Matrix-vector multiplication with block-column distribution and MPI_Reduce_scatter

Question 1

I'm studying MPI and I'm trying to solve the exercise (number 3.5) taken from Pacheco's book Introduction to parallel programming. Essentially the exercise is:

Write an MPI program that computes the matrix vector product Ax using a block-column distribution for A. Look at what the function MPI_Reduce_scatter does. Assume that the number of processes p divides the sizes of the matrix.

Given a m by n matrix A, and p processes, I have as usual that local_m = m/pand local_n = n/p. Then:

I have p - 1 rectangular sub-matrices of size m by local_n.
Each rank will multiply its m by local_n with the vector x
I'll end up with p - 1 vectors, one per process, whose sum gives the desired result y.

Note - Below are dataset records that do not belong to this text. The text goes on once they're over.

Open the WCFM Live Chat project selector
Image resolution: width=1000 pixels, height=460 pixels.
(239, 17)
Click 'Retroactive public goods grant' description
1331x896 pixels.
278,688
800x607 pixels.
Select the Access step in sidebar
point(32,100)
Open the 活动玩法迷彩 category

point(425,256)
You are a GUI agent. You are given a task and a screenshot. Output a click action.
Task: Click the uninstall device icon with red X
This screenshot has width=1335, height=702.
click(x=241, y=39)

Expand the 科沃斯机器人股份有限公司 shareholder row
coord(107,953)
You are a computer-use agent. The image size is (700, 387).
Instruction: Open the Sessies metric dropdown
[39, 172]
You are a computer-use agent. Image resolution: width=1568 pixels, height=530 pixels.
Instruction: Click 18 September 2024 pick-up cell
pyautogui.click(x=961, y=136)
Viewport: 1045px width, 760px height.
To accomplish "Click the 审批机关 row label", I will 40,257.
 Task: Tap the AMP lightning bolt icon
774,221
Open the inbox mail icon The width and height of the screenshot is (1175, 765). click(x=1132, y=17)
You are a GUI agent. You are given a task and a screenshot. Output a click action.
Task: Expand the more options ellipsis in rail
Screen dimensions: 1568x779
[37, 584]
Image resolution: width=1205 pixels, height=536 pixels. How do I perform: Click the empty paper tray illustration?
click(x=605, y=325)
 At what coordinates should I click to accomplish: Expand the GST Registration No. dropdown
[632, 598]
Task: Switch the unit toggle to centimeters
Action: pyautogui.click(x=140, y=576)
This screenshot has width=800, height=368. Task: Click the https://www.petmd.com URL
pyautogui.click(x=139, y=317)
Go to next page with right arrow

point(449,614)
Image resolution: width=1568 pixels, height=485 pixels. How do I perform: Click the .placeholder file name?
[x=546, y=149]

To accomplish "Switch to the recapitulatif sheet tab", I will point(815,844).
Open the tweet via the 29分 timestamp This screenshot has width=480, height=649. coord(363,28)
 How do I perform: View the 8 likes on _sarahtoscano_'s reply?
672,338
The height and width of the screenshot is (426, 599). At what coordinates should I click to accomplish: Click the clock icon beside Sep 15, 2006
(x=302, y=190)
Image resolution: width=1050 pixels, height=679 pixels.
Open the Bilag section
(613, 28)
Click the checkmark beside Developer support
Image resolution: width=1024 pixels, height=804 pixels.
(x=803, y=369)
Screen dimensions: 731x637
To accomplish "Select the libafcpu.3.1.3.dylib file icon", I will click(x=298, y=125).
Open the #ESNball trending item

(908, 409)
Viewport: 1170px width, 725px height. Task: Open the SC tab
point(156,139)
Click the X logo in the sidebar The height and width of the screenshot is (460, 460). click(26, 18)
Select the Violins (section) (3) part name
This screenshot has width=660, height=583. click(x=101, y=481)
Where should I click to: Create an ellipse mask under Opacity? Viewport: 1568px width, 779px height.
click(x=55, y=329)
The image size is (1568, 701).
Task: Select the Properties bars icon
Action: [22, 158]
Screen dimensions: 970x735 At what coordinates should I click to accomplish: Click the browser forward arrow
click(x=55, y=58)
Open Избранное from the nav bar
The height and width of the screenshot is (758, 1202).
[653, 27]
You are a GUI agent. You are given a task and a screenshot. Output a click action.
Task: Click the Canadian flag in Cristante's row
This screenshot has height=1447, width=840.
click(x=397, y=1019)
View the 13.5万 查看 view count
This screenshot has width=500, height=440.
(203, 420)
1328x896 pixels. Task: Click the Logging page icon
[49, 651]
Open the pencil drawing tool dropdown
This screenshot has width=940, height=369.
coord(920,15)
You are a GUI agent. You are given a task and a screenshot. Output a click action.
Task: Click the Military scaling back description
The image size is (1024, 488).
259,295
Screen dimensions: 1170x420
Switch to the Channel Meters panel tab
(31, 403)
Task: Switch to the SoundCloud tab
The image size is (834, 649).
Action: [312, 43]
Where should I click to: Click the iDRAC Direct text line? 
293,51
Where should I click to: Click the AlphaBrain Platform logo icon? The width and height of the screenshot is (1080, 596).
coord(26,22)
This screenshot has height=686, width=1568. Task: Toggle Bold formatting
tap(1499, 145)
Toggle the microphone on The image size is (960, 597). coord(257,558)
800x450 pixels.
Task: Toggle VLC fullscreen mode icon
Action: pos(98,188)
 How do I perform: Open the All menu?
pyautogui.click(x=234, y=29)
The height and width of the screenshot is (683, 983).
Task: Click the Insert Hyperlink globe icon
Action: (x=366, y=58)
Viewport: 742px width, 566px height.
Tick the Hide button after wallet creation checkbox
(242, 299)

Here it's written that this MPI function applies a reduction on the vector and then scatters each segment to each process. In the following there's my code. I tested it with different matrices and it seems to work just fine. The vector x is living on every process.

#include <assert.h>
#include <mpi.h>
#include <stdio.h>
int main(int argc, char *argv[]) {
 const int m = 12;
 const int n = 12;
 double matrix[m][n];
 double x[n]; // vector
 // Store the actual matrix and vector
 for (int i = 0; i < m; i++) {
 for (int j = 0; j < n; j++) {
 matrix[i][j] = i + j;
 }
 x[i] = 1. + i;
 }
 int rank, p;
 int local_m, local_n;
 MPI_Init(&argc, &argv);
 MPI_Comm_rank(MPI_COMM_WORLD, &rank);
 MPI_Comm_size(MPI_COMM_WORLD, &p);
 assert(n % p == 0 && m % p == 0);
 local_m = m / p;
 local_n = n / p;
 double local_matrix[m][local_n];
 double local_y[m]; // the result on each process
 double y[m]; // the vector that will store the correct result after summing
 // from each process
 int recvcounts[p];
 for (int i = 0; i < p; i++) {
 recvcounts[i] = m;
 }
 // Store on each process the local (rectangular matrix) and the local part of
 // x
 for (int i = 0; i < m; i++) { // get all the rows now
 for (int j = 0; j < local_n; j++) { // only local_n columns
 local_matrix[i][j] = matrix[i][j + rank * local_n];
 }
 }
 // Compute the local mat-vec product, the result is a vector of length m on
 // each process.
 for (int i = 0; i < m; i++) {
 local_y[i] = 0.;
 for (int j = 0; j < local_n; j++) {
 local_y[i] += local_matrix[i][j] * x[j + rank * local_n];
 }
 }
 MPI_Reduce_scatter(local_y, y, recvcounts, MPI_DOUBLE, MPI_SUM,
 MPI_COMM_WORLD);
 if (rank == 0) {
 printf("The expected result is \n");
 double result[n];
 for (int i = 0; i < m; i++) {
 result[i] = 0.;
 for (int j = 0; j < n; j++) {
 result[i] += matrix[i][j] * x[j];
 }
 printf("result[%d] is %lf \n", i, result[i]);
 }
 printf("The result obtained is being printed on process %d: \n", rank);
 for (int i = 0; i < m; i++)
 printf("y[%d] = %lf \n", i, y[i]);
 }
 MPI_Finalize();
 return 0;
}

Question 2

Since m and n are exactly the same, why not use only 1 of them?

Question 3

Observe that each process only multiplies with a small part of x, so you should declare x[local_n].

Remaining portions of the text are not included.